**Work order**
The data should be printed again, exactly.

(Stored data entries)
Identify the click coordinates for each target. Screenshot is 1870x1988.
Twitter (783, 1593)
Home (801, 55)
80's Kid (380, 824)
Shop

**Response to the exercise**
Identify the click coordinates for each target. Screenshot is 1870x1988.
Twitter (783, 1593)
Home (801, 55)
80's Kid (380, 824)
Shop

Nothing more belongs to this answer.